Could you copy everything from the start of the records down to the line containing "pyautogui.click(x=327, y=252)", including both of those lines and nothing beyond them?

◆ **Dataset content**:
= = =

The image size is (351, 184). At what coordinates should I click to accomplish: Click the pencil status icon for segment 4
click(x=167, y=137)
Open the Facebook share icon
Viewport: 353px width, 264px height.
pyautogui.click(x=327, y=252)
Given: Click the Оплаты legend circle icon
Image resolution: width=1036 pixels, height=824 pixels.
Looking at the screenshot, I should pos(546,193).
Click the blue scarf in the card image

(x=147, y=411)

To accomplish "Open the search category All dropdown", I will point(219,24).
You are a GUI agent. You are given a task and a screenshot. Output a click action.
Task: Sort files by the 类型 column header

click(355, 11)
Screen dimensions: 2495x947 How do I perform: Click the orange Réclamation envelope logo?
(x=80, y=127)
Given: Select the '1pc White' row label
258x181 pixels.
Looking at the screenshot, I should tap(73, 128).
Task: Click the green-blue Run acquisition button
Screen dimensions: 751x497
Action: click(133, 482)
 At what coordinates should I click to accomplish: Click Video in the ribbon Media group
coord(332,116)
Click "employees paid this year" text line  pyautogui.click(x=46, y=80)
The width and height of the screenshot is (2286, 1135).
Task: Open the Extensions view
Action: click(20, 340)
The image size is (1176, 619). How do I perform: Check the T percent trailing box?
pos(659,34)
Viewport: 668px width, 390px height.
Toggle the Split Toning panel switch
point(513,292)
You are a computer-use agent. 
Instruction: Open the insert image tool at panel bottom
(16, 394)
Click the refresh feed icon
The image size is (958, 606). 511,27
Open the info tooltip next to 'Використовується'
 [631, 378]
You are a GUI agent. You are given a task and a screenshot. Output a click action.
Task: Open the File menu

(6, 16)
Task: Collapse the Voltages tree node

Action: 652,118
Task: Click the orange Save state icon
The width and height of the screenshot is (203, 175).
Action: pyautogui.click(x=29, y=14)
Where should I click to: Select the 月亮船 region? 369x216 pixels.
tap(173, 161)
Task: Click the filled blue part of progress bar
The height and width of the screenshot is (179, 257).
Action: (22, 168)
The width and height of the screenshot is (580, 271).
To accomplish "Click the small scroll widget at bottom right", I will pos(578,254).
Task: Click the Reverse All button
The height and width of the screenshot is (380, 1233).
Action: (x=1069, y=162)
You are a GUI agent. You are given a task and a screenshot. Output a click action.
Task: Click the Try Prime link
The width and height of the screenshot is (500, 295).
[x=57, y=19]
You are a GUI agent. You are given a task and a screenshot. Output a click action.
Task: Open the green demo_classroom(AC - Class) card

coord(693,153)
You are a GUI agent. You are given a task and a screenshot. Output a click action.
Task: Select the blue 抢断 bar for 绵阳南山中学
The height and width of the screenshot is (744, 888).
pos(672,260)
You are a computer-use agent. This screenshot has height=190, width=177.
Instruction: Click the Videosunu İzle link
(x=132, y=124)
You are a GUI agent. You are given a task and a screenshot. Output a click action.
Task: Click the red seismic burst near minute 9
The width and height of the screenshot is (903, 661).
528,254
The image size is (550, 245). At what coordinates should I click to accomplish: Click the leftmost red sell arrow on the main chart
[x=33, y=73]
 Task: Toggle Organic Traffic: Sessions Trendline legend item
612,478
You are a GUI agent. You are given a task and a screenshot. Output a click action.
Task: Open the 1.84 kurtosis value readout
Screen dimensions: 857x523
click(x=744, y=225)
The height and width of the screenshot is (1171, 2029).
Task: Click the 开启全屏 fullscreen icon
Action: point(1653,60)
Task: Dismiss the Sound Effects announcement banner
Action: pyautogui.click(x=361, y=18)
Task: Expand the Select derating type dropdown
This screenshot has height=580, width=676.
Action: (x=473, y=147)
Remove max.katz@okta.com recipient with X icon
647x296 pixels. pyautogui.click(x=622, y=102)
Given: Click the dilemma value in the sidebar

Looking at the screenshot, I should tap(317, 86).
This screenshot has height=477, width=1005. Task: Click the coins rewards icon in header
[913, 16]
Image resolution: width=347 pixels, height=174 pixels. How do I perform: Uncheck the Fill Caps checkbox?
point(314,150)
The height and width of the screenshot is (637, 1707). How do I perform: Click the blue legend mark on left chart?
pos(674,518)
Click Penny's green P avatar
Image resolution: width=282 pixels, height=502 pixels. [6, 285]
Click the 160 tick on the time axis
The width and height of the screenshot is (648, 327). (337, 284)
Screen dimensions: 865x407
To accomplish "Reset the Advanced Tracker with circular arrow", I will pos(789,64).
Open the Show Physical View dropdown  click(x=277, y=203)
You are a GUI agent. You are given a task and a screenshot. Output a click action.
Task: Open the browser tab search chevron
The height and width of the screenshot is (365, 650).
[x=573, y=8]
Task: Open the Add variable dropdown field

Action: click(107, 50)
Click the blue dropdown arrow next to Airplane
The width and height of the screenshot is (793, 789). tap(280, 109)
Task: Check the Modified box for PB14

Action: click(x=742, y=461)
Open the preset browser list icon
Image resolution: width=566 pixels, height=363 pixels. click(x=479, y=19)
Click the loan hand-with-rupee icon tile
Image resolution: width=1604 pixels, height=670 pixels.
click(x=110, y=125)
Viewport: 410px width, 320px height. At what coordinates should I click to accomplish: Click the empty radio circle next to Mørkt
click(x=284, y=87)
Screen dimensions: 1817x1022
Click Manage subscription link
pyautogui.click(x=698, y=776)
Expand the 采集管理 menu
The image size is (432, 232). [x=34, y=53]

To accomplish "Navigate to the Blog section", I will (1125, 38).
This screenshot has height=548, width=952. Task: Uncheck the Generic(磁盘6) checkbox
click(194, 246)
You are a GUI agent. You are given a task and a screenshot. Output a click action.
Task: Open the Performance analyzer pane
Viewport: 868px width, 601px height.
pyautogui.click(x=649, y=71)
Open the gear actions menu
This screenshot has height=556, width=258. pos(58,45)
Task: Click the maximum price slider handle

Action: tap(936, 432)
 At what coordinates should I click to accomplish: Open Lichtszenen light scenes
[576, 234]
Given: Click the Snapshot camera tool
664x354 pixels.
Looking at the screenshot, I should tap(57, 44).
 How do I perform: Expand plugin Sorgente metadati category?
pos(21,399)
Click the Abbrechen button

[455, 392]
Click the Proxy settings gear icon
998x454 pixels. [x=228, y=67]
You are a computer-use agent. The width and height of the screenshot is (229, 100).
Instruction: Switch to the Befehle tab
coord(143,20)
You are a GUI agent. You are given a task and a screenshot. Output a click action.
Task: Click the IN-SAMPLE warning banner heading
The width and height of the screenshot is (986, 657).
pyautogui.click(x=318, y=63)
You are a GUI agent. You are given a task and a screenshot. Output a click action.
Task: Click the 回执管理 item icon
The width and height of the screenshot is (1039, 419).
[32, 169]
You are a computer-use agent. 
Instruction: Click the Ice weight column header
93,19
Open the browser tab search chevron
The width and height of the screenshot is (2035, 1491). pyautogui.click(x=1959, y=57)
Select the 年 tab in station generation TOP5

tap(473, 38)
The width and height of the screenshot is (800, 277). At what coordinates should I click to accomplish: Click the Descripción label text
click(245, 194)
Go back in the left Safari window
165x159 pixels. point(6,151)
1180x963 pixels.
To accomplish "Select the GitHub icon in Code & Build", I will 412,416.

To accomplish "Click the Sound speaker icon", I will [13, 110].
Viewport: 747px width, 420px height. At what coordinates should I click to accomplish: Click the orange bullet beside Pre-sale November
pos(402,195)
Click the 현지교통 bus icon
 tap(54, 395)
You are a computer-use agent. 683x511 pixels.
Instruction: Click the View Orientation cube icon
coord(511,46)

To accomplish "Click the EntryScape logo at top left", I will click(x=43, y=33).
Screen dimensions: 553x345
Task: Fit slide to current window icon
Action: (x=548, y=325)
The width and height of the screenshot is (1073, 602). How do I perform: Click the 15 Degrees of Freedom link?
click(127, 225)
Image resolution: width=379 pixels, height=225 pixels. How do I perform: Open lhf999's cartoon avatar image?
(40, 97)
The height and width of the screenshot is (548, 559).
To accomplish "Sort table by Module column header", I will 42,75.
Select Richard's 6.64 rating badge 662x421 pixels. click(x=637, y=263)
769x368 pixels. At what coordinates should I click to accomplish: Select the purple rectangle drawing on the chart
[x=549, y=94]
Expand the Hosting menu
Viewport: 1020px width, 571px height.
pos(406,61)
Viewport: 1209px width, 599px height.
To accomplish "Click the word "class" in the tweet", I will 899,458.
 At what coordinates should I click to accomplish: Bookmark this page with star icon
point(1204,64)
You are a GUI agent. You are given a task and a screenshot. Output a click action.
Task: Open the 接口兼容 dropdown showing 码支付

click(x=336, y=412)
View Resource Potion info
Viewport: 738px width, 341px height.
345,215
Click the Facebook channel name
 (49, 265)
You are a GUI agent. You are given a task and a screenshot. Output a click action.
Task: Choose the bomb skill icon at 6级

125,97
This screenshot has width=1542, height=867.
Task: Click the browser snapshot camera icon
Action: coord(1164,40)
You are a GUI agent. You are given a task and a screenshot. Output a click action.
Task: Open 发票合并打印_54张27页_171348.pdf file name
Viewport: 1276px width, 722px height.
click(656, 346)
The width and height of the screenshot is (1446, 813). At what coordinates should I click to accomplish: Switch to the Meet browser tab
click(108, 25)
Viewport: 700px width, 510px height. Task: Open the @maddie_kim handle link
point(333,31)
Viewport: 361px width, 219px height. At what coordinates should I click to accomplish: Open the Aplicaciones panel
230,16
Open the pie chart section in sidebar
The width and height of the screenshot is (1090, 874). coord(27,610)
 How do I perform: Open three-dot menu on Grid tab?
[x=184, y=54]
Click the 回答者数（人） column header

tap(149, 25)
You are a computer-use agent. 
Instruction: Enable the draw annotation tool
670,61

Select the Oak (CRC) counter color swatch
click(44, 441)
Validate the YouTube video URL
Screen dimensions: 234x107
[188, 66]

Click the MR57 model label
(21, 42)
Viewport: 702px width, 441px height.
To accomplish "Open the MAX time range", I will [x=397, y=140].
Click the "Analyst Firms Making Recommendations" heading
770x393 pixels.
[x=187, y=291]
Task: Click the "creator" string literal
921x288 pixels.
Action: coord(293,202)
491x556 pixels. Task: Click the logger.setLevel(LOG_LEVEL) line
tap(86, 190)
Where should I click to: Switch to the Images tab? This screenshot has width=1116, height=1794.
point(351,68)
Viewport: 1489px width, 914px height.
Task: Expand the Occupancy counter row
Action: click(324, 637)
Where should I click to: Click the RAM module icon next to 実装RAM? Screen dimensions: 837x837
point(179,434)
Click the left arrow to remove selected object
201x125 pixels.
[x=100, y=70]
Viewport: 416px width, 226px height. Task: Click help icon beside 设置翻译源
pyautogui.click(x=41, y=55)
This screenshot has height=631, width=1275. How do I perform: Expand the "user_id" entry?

= = =

◆ **Exercise result**:
The image size is (351, 184). At what coordinates should I click to accomplish: Click the pencil status icon for segment 4
click(x=167, y=137)
Open the Facebook share icon
Viewport: 353px width, 264px height.
pyautogui.click(x=327, y=252)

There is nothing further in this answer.